Type 1 diabetes (T1D) is an autoimmune disease in which the immune system de- stroys the insulin-producing β cells of the pancreas, leading to elevated blood glucose. Twin and family studies suggest that about half of T1D risk is inherited.
In Chapter 1, I describe the genetic etiology of T1D.

Historically, Northern European populations had the highest incidence of T1D, but rates are increasing in other groups. Genetic studies of T1D in African-ancestry populations have been limited in scope and size. In Chapter 2, analyzing genotypes from 3,949 African Americans, we find genetic associations with T1D risk are broadly concordant between African- and European-ancestry groups but also demonstrate the value of population-specific genetic risk prediction.

Genetic studies conducted over the past 45 years have identified about 60 loci associated with T1D risk, but causal variants are unknown in most regions. In Chapter 3, we analyze genotypes from 16,159 T1D cases, 25,386 controls and 6,143 trio families, to identify additional T1D-associated regions and, in 52 regions, define “credible sets” of variants most likely to be causal for T1D.

The vast majority of T1D credible variants are in non-coding regions of the genome, which obscures the causal genes and mechanisms underlying their association. In Chapter 4, we identify causal cell types, variants, and genes for T1D using chromatin accessibility profiling.

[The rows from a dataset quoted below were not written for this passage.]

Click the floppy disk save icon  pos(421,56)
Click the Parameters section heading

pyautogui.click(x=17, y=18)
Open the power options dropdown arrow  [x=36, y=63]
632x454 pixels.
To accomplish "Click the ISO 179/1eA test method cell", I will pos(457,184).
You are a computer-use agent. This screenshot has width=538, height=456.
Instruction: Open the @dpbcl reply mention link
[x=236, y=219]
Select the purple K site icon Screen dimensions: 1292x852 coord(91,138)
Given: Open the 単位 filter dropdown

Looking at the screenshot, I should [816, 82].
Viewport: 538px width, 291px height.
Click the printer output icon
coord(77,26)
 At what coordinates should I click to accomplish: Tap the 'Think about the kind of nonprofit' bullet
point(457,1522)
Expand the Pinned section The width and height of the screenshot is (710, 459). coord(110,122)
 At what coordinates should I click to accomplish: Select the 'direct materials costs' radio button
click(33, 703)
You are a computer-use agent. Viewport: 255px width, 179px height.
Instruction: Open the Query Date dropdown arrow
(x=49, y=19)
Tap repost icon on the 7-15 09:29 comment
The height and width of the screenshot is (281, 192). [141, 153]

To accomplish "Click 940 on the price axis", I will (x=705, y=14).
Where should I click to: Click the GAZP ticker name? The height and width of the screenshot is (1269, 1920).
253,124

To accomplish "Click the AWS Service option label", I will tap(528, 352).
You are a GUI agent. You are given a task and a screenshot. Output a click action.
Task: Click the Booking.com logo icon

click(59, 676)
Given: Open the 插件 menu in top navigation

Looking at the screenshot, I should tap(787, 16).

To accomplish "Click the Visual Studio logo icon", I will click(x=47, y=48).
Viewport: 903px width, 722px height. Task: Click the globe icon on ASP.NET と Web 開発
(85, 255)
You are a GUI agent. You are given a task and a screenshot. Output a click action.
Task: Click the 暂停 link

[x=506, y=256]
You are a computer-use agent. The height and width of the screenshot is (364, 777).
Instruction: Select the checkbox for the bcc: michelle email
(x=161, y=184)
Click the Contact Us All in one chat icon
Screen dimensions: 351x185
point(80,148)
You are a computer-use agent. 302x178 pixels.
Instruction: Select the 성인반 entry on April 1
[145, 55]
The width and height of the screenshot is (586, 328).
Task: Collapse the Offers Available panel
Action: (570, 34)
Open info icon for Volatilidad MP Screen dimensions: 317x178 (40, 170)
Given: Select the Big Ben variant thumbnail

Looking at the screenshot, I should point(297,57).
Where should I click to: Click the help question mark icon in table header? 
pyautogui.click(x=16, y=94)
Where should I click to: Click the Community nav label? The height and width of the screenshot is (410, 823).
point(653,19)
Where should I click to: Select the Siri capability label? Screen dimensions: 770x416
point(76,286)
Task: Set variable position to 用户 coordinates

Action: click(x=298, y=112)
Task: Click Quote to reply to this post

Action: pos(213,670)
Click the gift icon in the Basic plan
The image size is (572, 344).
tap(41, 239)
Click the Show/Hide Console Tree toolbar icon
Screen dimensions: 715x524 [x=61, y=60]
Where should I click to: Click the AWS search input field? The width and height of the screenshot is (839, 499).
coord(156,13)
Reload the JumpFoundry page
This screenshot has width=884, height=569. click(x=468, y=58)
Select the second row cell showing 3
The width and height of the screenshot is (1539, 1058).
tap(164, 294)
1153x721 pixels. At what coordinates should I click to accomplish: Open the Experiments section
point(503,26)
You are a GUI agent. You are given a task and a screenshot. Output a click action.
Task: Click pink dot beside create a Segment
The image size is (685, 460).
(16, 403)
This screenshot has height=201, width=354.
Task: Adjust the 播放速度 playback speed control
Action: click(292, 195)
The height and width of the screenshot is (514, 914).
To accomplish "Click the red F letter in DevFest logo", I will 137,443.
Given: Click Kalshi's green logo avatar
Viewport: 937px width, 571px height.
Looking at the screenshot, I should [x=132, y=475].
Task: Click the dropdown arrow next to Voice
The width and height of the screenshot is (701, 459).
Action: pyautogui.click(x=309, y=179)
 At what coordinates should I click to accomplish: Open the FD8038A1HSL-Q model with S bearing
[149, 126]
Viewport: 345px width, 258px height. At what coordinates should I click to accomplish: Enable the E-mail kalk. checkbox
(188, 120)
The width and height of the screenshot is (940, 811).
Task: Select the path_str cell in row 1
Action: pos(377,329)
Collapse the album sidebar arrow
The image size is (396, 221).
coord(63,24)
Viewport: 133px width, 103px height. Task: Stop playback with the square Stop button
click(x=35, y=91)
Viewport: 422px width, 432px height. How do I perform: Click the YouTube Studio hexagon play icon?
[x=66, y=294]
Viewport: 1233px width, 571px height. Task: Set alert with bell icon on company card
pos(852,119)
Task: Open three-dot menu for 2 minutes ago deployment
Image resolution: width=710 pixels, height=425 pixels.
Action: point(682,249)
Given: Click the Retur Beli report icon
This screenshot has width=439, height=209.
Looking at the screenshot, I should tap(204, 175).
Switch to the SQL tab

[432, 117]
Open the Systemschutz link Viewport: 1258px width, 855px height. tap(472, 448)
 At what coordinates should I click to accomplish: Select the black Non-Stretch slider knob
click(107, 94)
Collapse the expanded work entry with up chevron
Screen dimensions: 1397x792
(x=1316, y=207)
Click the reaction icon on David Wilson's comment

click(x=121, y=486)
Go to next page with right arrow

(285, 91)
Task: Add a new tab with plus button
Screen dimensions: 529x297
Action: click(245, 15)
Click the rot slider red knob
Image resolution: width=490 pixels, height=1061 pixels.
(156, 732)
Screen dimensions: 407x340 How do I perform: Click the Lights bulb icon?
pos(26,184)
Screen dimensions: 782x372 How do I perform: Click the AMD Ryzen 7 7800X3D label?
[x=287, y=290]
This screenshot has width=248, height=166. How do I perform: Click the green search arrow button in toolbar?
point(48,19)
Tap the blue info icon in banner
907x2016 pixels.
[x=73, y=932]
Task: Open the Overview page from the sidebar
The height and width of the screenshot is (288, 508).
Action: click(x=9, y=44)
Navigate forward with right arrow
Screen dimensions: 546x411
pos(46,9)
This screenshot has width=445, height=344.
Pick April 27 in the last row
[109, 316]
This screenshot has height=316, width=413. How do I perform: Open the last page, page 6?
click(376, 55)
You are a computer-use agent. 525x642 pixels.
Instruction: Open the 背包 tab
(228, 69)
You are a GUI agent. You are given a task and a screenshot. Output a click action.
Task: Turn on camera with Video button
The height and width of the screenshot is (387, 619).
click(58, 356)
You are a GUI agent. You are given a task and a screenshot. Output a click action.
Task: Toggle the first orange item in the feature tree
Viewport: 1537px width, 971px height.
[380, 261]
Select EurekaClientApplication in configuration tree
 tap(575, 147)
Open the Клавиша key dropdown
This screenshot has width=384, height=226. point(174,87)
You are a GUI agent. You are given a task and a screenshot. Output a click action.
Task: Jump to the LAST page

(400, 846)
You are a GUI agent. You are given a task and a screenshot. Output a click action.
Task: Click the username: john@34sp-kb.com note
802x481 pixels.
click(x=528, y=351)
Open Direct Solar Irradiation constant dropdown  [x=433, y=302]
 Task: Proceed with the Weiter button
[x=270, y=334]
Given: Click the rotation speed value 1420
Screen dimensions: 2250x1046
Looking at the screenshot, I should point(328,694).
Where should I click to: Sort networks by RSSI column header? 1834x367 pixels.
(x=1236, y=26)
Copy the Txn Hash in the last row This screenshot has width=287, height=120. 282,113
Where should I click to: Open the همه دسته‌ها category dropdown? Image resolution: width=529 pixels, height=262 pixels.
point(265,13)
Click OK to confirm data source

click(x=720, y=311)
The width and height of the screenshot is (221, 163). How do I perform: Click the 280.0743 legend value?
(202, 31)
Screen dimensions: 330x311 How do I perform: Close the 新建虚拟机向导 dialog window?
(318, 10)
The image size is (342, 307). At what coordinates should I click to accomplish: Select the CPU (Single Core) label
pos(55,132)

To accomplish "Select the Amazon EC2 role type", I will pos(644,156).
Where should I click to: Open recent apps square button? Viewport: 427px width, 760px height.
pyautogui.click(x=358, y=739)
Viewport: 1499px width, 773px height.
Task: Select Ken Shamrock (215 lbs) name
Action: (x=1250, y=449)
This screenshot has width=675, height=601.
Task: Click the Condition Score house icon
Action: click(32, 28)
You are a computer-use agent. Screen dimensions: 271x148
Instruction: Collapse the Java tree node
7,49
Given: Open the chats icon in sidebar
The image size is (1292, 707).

We demonstrate strong enrichment of T1D credible variants in open chromatin from lymphocytes, and find five regions where T1D credible variants influence chromatin accessibility in CD4+ T cells.

These analyses expand our understanding of the genetic basis of T1D. In Chapter 5, I discuss how continued work to understand genetic risk for T1D in diverse ancestry and later-onset populations will pave the way for effective precision medicine in T1D. High throughput approaches to test variant function in diverse cell contexts will accelerate the effort to definitively link causal genes to T1D etiology, providing novel therapeutic targets and guiding application of therapies.